Deafness, Autosomal Recessive 68

A number sign (#) is used with this entry because of evidence that autosomal recessive deafness-68 (DFNB68) is caused by homozygous mutation in the S1PR2 gene (605111) on chromosome 19p13.

Clinical Features

Santos et al. (2006) reported 2 consanguineous Pakistani families with autosomal recessive nonsyndromic congenital sensorineural hearing loss. In a follow-up of one of these families (DEM4154), reported by Santos et al. (2006) to be negative for limb deformities or any other syndromic features, Santos-Cortez et al. (2016) found that 6 of the 7 affected individuals had severe asymmetric lower limb anomalies, including short and/or bent tibiae, bent or absent fibulae, and absent knee joint. Various foot defects included overlapping or missing digits and syndactyly with soft tissue fusion. One patient had only a mild foot deformity with prominence of the midfoot and interdigital crease, and clubbed toes; x-rays of his knees and feet revealed loss of the medial joint space of the right knee, a lytic lesion of the upper end of the right fibula, and a missing right navicular bone that appeared to be fused to the talus. In addition, the hands of all affected individuals showed long fingers and fifth finger camptodactyly, but radiographs were not available. The authors stated that overall, the asymmetric lower limb deformities resembled tibial hemimelia with split-foot malformation. In a second consanguineous Pakistani family (PKDF1400) reported by Santos-Cortez et al. (2016), affected individuals had profound hearing loss across all frequencies, but exhibited no skeletal, immunologic, cardiovascular, or endocrine features.

Mapping

Santos et al. (2006) reported 2 consanguineous Pakistani families with autosomal recessive nonsyndromic sensorineural hearing loss. Genomewide linkage analysis followed by fine mapping identified a locus, termed DFNB68, on chromosome 19p13.2 (maximum multipoint lod scores of 4.8 and 4.6 at markers D19S581 and D19S432-D19S714-D19S252 in the 2 families, respectively). Haplotype analysis identified a 1.4-Mb (1.9-cM) overlapping interval flanked by markers D19S586 and D19S584. The DFNB68 locus is located within the chromosome 19p13.3-p13.2 region, and DFNB15 (601869) and DFNB81 (614129) are mapped to the same region of chromosome 19. Sequence analysis excluded pathogenic mutations in the KEAP1 (606016), CTL2 (606106), and CDKN2D (600927) genes.

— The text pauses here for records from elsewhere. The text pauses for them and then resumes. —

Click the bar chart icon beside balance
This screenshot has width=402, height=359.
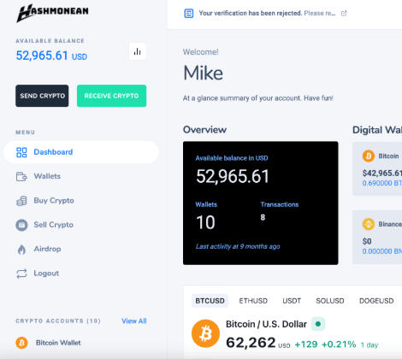pyautogui.click(x=138, y=51)
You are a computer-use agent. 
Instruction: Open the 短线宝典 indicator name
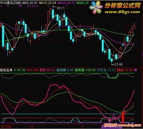[6, 70]
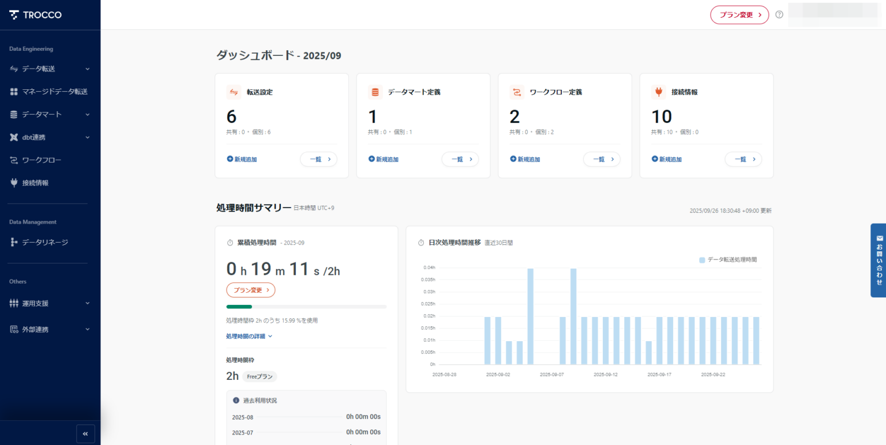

In a consanguineous Pakistani family (DEM4154) with congenital profound deafness and lower limb malformations mapping to chromosome 19, previously studied by Santos et al. (2006), Santos-Cortez et al. (2016) obtained a maximum 2-point lod score of 6.4 (theta = 0) for the R108P variant (605111.0001) in the S1PR2 gene on chromosome 19p13. In another consanguineous Pakistani family (PKDF1400) with isolated hearing impairment, they obtained a maximum multipoint lod score of 3.3 on chromosome 19p13.2-p13.12.

Molecular Genetics

In a consanguineous Pakistani family (DEM4154) with congenital profound deafness and severe asymmetric lower limb malformations mapping to chromosome 19, previously studied by Santos et al. (2006), Santos-Cortez et al. (2016) performed exome sequencing and identified a homozygous missense mutation in the S1PR2 gene (R108P; 605111.0001) that segregated with disease in the family and was not found in 720 Pakistani control chromosomes or in the dbSNP or ExAC databases. In another consanguineous Pakistani family (PKDF1400) with isolated hearing impairment mapping to chromosome 19p13, the authors performed whole-exome sequencing and identified a different missense mutation in S1PR2 (Y140C; 605111.0002) that segregated with disease and was not found in Pakistani controls or public databases. Noting that gross limb deformities were not observed in family PKDF1400 or in S1pr2-null mice, Santos-Cortez et al. (2016) suggested that the limb deformities in family DEM4154 were not due to the mutation in S1PR2 but rather to a variant in another gene.

Exclusion Studies

By sequencing the S1PR2 gene in the other Pakistani family (DEM4100) with congenital deafness studied by Santos et al. (2006), Santos-Cortez et al. (2016) did not detect any mutations; however, they identified a putatively pathogenic variant in the ESSRB gene (602167; see DFNB35, 608565).